Une étude suggère l’intérêt du venin d’abeilles en cancérologie

Un composant contenu dans le venin d’abeilles pourrait être utilisé pour donner naissance à un traitement novateur des cancers du sein triple négatif ou HER-2, suggère une étude australienne. Des résultats encourageants, mais qui nécessitent encore des travaux complémentaires avant d’éventuelles retombées thérapeutiques.

abeille butinant une fleur
Le venin d'abeille contient une substance anticancéreuse

Le venin d’abeilles a la capacité de détruire sélectivement certaines
cellules cancéreuses, selon des tests in vitro menés par une équipe de
chercheurs australiens.
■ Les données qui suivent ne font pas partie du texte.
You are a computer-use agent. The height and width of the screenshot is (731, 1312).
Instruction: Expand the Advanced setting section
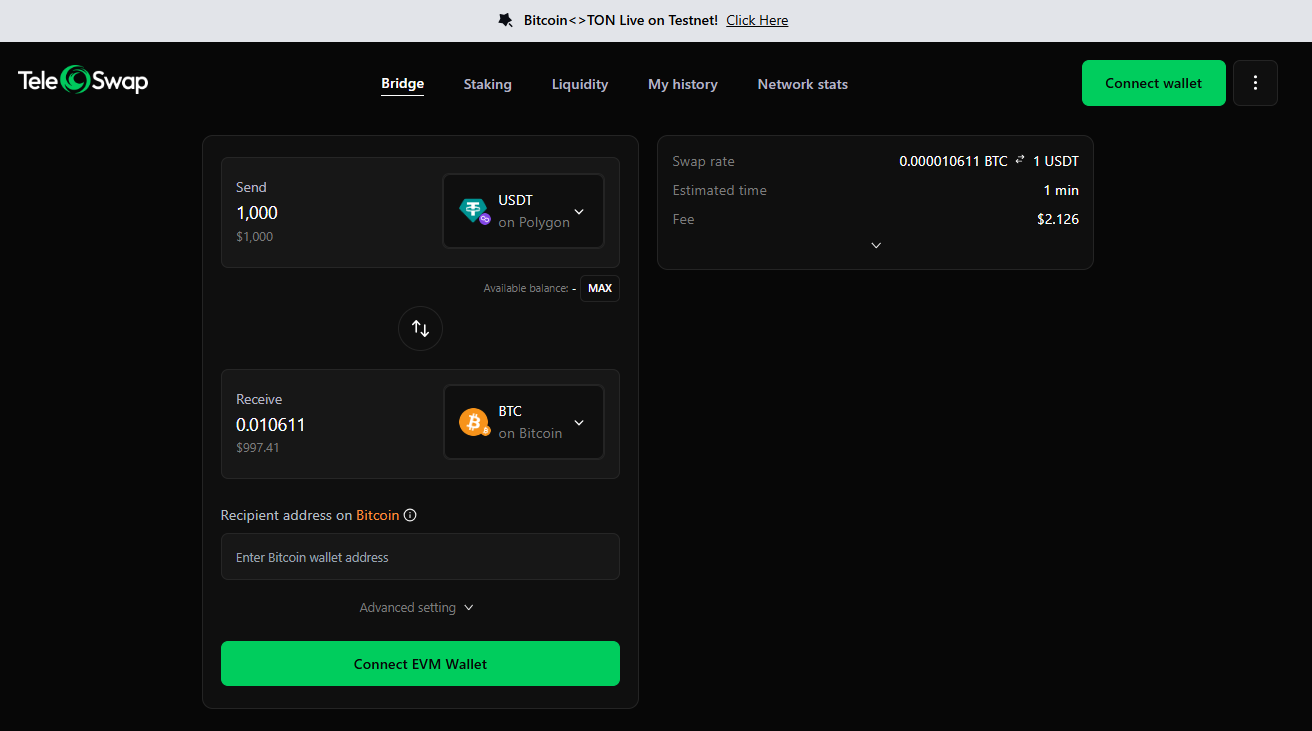417,607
Les scientifiques, qui ont publié les résultats de
leurs travaux dans la revue scientifique Nature Precision Oncology, ont
testé l’impact du venin d’abeille et celui de l’un de ses composants, la
melittine, sur différentes lignées cellulaires, tumorales ou non. C’est sur
les lignées cellulaires dérivées de cancers du sein particulièrement
agressifs, appartenant à un type soit triple négatif soit HER-2 que
l’action de ces substances s’est avérée la plus marquée, les cellules saines
y étant, elles, nettement moins sensibles.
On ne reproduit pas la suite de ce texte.